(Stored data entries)
========
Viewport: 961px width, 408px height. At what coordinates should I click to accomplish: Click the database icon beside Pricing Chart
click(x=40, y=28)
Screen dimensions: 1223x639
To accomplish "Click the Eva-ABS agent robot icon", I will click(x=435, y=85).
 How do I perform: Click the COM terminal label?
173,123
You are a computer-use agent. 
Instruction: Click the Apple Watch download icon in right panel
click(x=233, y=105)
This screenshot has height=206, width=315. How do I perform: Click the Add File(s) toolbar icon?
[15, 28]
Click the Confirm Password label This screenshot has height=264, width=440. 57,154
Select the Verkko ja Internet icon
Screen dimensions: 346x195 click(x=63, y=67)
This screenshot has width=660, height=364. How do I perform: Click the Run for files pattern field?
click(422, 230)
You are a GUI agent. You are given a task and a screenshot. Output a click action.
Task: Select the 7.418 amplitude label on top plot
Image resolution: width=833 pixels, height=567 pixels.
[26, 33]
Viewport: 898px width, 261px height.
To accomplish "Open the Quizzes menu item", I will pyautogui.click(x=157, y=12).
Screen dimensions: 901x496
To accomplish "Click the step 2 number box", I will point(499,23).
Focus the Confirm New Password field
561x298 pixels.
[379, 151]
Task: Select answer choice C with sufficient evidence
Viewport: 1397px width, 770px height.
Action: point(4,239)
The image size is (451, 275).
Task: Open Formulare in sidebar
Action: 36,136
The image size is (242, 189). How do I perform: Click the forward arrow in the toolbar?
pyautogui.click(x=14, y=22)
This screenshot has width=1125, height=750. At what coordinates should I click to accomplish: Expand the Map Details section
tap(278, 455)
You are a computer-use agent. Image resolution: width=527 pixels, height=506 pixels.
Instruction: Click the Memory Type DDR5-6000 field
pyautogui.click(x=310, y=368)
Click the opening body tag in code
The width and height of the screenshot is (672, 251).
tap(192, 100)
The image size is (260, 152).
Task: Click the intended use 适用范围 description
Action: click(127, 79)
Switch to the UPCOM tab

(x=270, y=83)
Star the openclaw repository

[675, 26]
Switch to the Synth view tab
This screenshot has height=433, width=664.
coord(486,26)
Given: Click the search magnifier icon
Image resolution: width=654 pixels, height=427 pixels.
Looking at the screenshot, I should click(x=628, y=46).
========
Task details. Please find all lines of the entries that hold the string "will" and copy them.

Answer section.
To accomplish "Click the Eva-ABS agent robot icon", I will click(x=435, y=85).
To accomplish "Open the Quizzes menu item", I will pyautogui.click(x=157, y=12).
To accomplish "Click the step 2 number box", I will point(499,23).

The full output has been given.